TASK
Put the lines of the records below into a numbered list, omitting any blank lines. Leave the pictures out of your answer.

Records for locating displayed items
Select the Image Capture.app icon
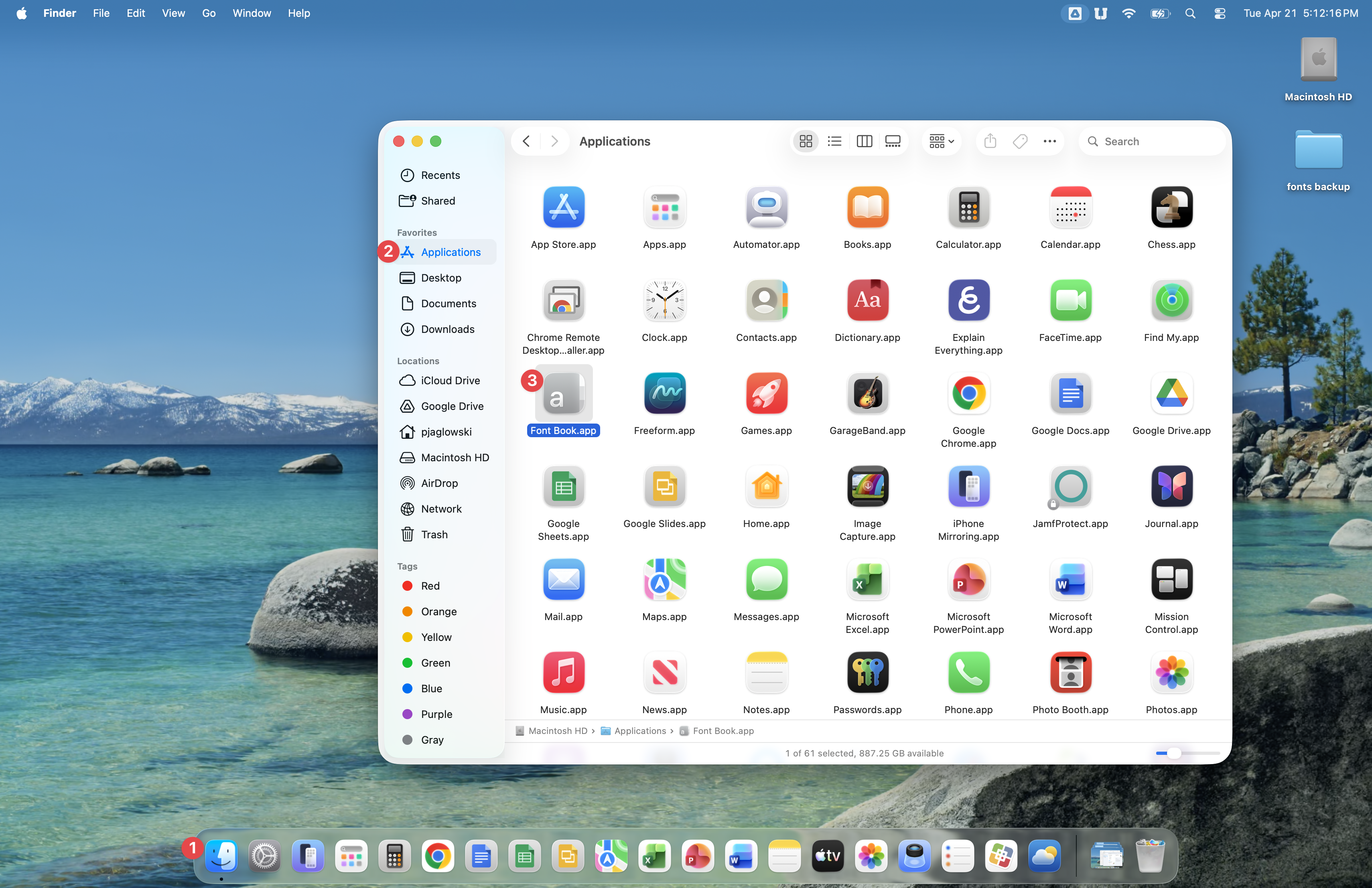The image size is (1372, 888). [867, 487]
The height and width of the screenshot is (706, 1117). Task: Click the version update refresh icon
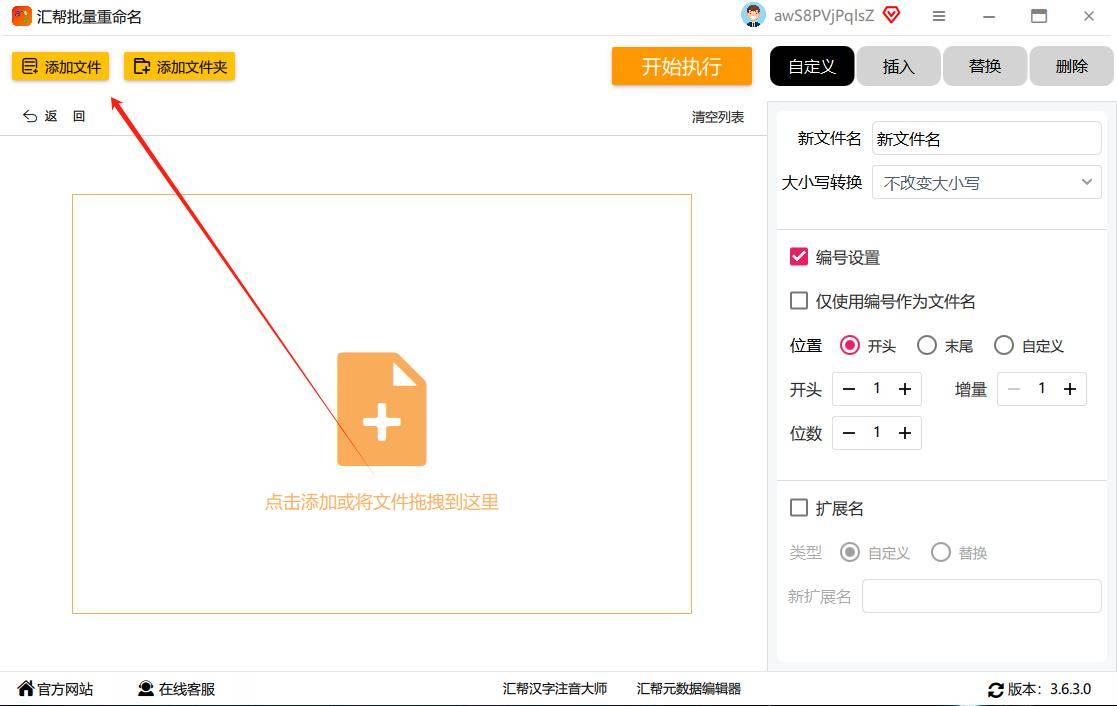pyautogui.click(x=996, y=689)
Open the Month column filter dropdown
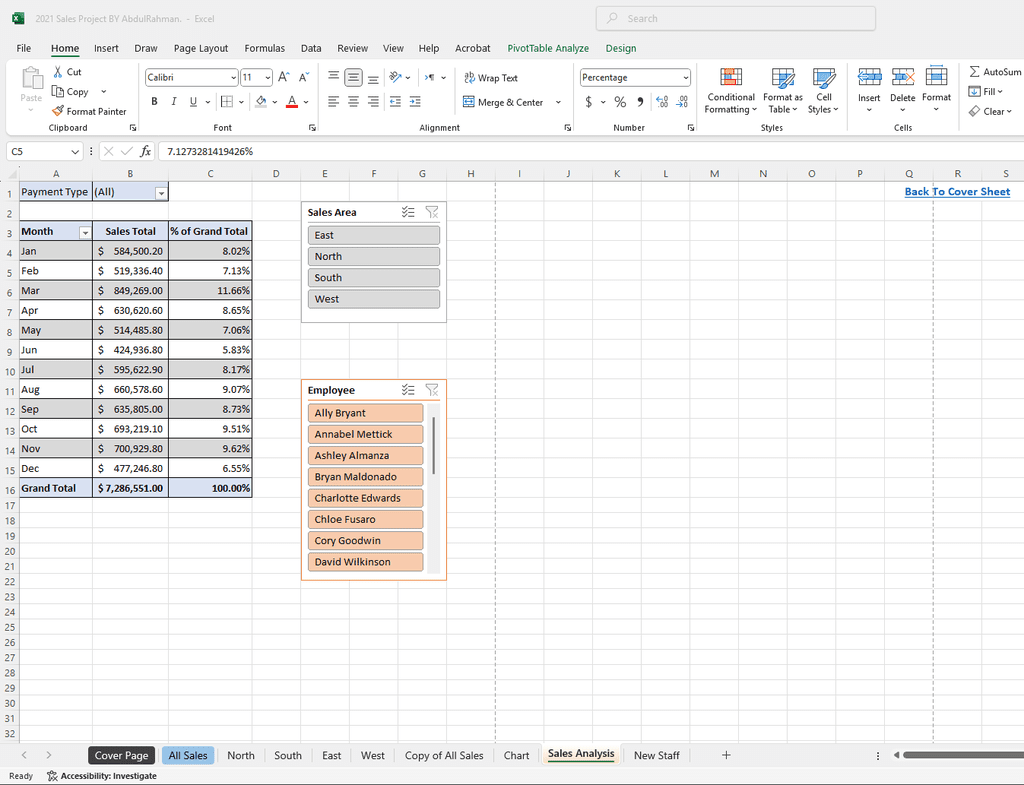This screenshot has width=1024, height=785. point(84,231)
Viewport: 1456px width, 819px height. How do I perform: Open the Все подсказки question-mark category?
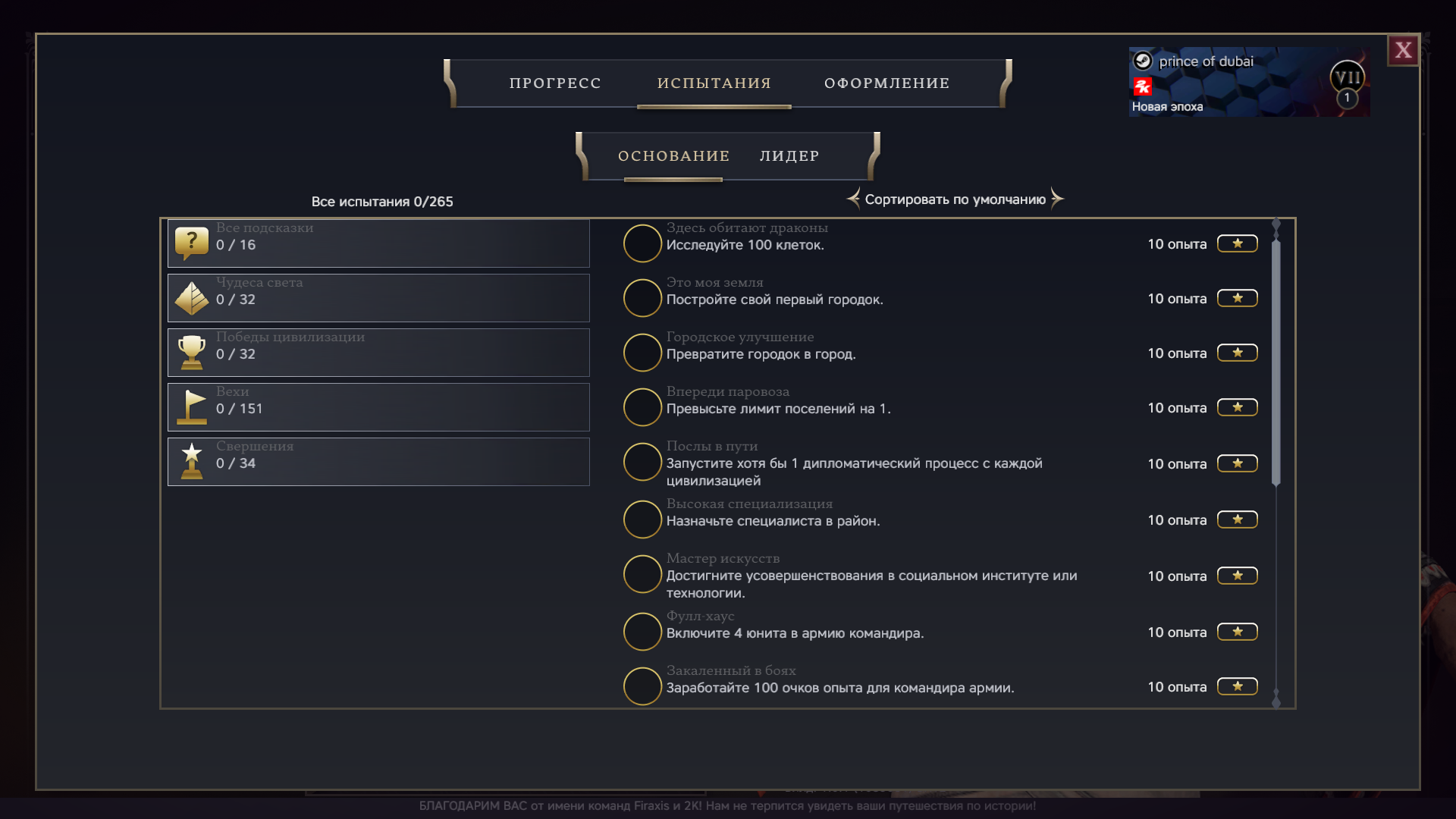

SOLUTION TO THE PROBLEM
1. Select the Image Capture.app icon
2. The image size is (1372, 888). [867, 487]
3. The height and width of the screenshot is (706, 1117). Task: Click the version update refresh icon
4. pyautogui.click(x=996, y=689)
5. Open the Month column filter dropdown
6. This screenshot has width=1024, height=785. point(84,231)
7. Viewport: 1456px width, 819px height. How do I perform: Open the Все подсказки question-mark category?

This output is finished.